EXERCISE REQUIREMENTS
Below is a listing from which only part is wanted; return exactly the lines from the one with "Toggle the select-all" up to and including the one with "Image resolution: width=1786".

DATA
* * * * * * * * *

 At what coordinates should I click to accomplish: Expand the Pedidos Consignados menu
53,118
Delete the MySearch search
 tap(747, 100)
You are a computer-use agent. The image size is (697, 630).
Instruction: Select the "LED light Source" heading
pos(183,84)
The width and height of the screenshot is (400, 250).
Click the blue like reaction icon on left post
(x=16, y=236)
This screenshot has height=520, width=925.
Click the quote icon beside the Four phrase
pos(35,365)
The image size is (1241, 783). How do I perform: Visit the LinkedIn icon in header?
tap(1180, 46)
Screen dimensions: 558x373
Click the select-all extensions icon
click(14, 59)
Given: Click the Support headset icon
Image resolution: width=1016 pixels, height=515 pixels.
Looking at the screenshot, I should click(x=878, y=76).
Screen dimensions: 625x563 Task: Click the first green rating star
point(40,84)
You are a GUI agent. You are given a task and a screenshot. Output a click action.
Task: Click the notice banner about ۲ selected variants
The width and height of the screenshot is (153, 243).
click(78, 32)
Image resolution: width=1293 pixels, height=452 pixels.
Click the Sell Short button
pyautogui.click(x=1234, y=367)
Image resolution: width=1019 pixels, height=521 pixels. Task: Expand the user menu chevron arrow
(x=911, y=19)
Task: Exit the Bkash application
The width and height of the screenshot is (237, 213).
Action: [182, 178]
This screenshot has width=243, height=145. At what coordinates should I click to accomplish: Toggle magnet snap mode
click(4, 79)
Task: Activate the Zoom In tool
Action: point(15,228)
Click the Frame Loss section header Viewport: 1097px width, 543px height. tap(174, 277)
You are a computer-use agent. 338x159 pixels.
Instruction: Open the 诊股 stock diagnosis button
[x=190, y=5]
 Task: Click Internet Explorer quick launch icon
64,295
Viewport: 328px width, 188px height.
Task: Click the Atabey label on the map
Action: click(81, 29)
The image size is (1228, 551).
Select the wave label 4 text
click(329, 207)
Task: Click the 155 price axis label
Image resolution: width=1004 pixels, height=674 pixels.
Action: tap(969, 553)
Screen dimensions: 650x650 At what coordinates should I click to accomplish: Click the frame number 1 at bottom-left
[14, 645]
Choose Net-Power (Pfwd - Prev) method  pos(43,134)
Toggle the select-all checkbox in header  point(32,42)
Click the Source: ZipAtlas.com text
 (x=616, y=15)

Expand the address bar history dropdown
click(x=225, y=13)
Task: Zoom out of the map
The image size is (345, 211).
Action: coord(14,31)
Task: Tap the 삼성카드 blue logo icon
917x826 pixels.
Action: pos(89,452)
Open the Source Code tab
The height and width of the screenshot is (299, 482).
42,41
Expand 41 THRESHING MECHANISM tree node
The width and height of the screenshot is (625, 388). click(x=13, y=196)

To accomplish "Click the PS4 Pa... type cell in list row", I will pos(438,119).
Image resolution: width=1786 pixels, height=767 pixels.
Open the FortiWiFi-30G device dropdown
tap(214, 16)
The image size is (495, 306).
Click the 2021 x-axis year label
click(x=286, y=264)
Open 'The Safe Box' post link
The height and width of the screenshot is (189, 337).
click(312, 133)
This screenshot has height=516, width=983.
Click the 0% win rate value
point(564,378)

* * * * * * * * *

OUTPUT OF THE TASK
Toggle the select-all checkbox in header  point(32,42)
Click the Source: ZipAtlas.com text
 (x=616, y=15)

Expand the address bar history dropdown
click(x=225, y=13)
Task: Zoom out of the map
The image size is (345, 211).
Action: coord(14,31)
Task: Tap the 삼성카드 blue logo icon
917x826 pixels.
Action: pos(89,452)
Open the Source Code tab
The height and width of the screenshot is (299, 482).
42,41
Expand 41 THRESHING MECHANISM tree node
The width and height of the screenshot is (625, 388). click(x=13, y=196)

To accomplish "Click the PS4 Pa... type cell in list row", I will pos(438,119).
Image resolution: width=1786 pixels, height=767 pixels.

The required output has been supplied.